Studies have shown that air pollution can have negative effects on cardiovascular health and life expectancy. Now new research indicates that it is also harmful to the kidneys. The study, which appears in an open access paper in the Journal of the American Society of Nephrology (JASN), shows that the effects on the kidneys are seen at low levels of particulate matter and increase linearly with rising levels of pollution.
Information on the relationship between air pollution and kidney disease is very scarce. To investigate, a team led by Ziyad Al-Aly, MD (Director of Clinical Epidemiology at the VA Saint Louis Health Care System) linked the Environmental Protection Agency (EPA) and the Department of Veterans Affairs databases to examine information on 2,482,737 US veterans who were followed for a median of 8.5 years. Air pollution levels were also assessed using space-borne sensors from NASA satellites.
Data on the relationship between air pollution and kidney disease in humans has been scarce. However, once we analyzed the data, the link between air pollution and the development of kidney disease was clear.—Dr. Al-Aly
The researchers found a linear relationship between air pollution levels and risk of experiencing kidney function decline and of developing kidney disease or kidney failure.

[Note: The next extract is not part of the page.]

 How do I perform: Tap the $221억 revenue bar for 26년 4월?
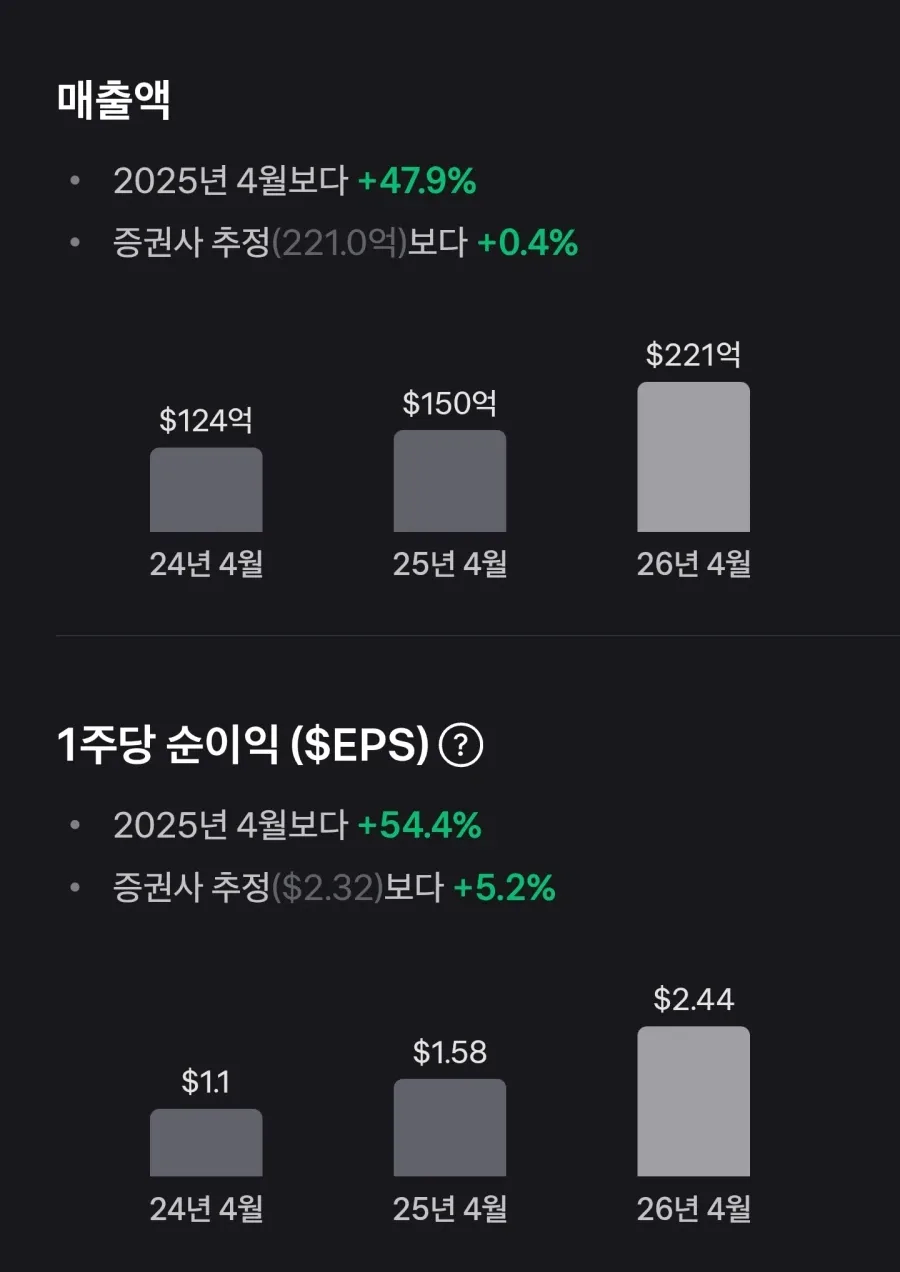click(693, 457)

Fine particles can damage the kidneys in the same way they damage other organs such as the heart and lungs. Airborne and invisible, microscopic pieces of dust, dirt, smoke, soot and liquid droplets often become destructive when they invade the bloodstream. The kidneys filter the blood, and these harmful particles can disrupt normal kidney function.
The results suggest that each year in the United States, 44,793 new cases of CKD and 2438 new cases of kidney failure are attributed to particulate matter air pollution exceeding the EPA’s recommended limit of 12 μg/m3.

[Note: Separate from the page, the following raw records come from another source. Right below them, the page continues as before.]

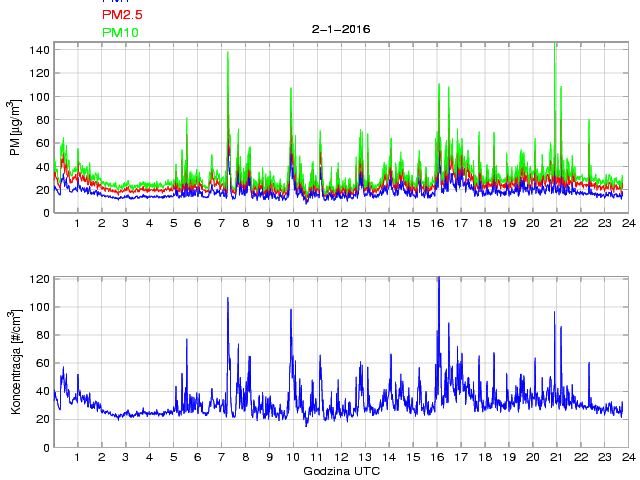Click the 100 tick on upper chart y-axis
This screenshot has height=480, width=640.
click(38, 97)
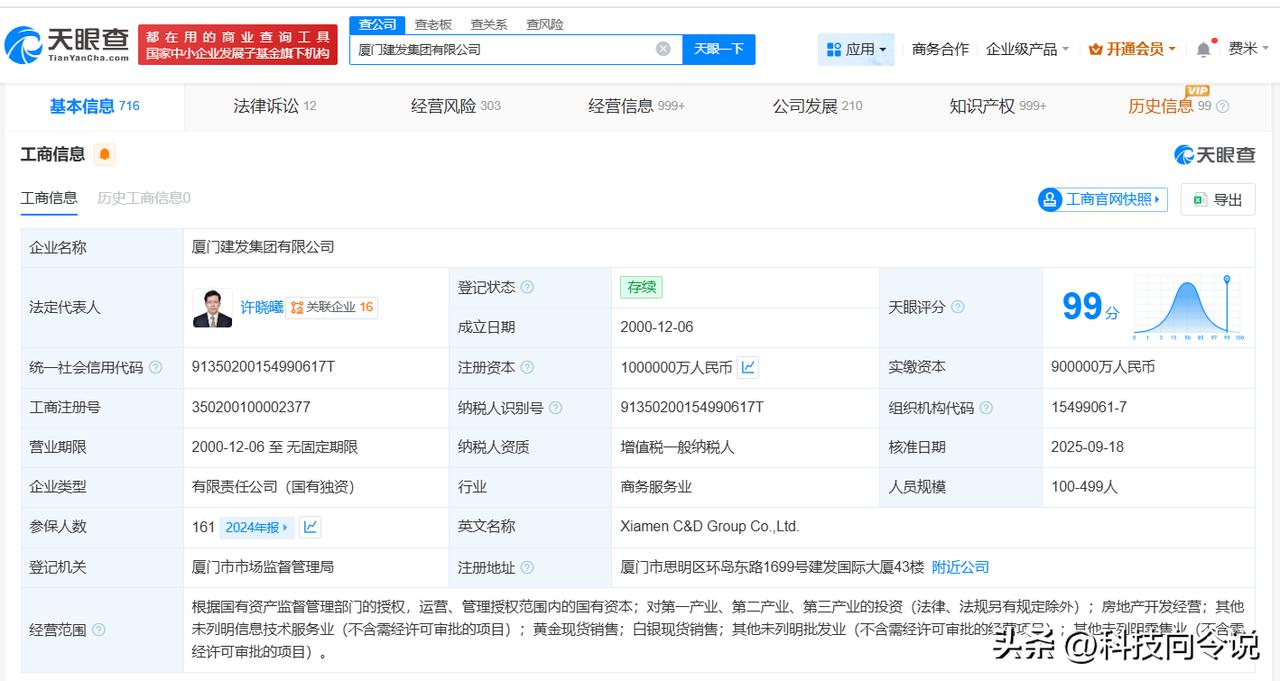1280x681 pixels.
Task: Switch to the 经营风险 tab
Action: [x=455, y=106]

Even levels below the limit set by the EPA were harmful to the kidneys. This suggests that there is no safe level of air pollution.—Dr. Al-Aly
Dr. Al-Aly noted that the burden is not evenly distributed geographically: the highest toll seems to be in southern California and in large swaths of the Midwest, the Northeast, and the South. The findings have implications outside the United States and may help explain the substantial variation in the burden of kidney disease observed around the world.
Study co-authors include Benjamin Bowe, MPH, Yan Xie, MPH, Tingting Li, MD, Yan Yan, PhD, and Hong Xian, PhD.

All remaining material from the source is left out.